Being a practical person, David for some reason inoculated himself against the death serum and waiting inside the weapons room with a…spare gun? Why not just send loads of guards OUTSIDE the room? Like why bother inoculating yourself against the death serum especially if you thought it was impossible for anyone else to survive it?

David finishes his contractually obligated villain speech by saying he has to kill Tris. Bet she’s feeling sad about the time she saved his life, huh?

Tris also realizes that David doesn’t quite understand what Tris wants to do.

He thinks I’m here to steal the weapons that will reset the experiments, not deploy one of them. Of course he does.

I understand David’s perceived motivation about as much as I understand Tris’ real motive.

Tris takes the time to accuse David of being the reason her mother died…and also accuse him of being in love with her mother.

“Did you love her?” I say. “All those years she was sending you correspondence . . . the reason you never wanted her to stay there . . . the reason you told her you couldn’t read her updates anymore, after she married my father . . .”

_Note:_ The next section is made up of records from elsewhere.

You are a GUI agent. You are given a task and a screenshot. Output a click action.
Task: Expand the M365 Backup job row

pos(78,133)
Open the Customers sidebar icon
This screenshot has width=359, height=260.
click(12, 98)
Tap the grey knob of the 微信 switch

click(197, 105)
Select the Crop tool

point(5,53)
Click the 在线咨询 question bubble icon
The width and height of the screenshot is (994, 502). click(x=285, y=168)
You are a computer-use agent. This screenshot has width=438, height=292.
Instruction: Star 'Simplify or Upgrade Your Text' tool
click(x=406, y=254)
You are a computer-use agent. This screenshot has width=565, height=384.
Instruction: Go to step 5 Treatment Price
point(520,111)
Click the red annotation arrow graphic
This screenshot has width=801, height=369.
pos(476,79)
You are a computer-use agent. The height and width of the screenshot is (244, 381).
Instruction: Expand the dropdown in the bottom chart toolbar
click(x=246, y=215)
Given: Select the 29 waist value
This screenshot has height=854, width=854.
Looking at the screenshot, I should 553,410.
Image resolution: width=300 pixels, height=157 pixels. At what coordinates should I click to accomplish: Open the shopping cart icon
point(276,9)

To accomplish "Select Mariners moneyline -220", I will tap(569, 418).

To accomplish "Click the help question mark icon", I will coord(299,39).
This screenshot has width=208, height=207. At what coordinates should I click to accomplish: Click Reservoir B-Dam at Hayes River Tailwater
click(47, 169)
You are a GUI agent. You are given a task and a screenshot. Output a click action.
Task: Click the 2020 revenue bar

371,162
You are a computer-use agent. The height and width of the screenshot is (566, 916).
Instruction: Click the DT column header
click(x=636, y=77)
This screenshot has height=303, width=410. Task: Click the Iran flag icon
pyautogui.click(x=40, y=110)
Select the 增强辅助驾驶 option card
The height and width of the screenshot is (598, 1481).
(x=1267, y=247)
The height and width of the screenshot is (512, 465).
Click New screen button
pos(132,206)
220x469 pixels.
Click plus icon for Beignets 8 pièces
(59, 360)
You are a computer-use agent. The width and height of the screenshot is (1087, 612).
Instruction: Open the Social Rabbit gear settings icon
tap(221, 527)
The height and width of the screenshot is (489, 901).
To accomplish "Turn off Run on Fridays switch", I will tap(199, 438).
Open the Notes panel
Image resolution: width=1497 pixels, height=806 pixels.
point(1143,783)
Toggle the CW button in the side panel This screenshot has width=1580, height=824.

David sits still, like a statue, like a man of stone.

“I did,” he says. “But that time is past.”

That must be why he welcomed me into his circle of trust, why he gave me so many opportunities. Because I am a piece of her, wearing her hair and speaking with her voice. Because he has spent his life grasping at her and coming up with nothing.

I can’t wait till you die and stop explaining every god damn thing to me.

Also, can we just talk about how THIS ADDS NOTHING TO THE STORY. It’s just an excuse for Tris to start her contractually obligated hero’s speech:

“My mother wasn’t a fool,” I say. “She just understood something you didn’t. That it’s not sacrifice if it’s someone else’s life you’re giving away, it’s just evil.”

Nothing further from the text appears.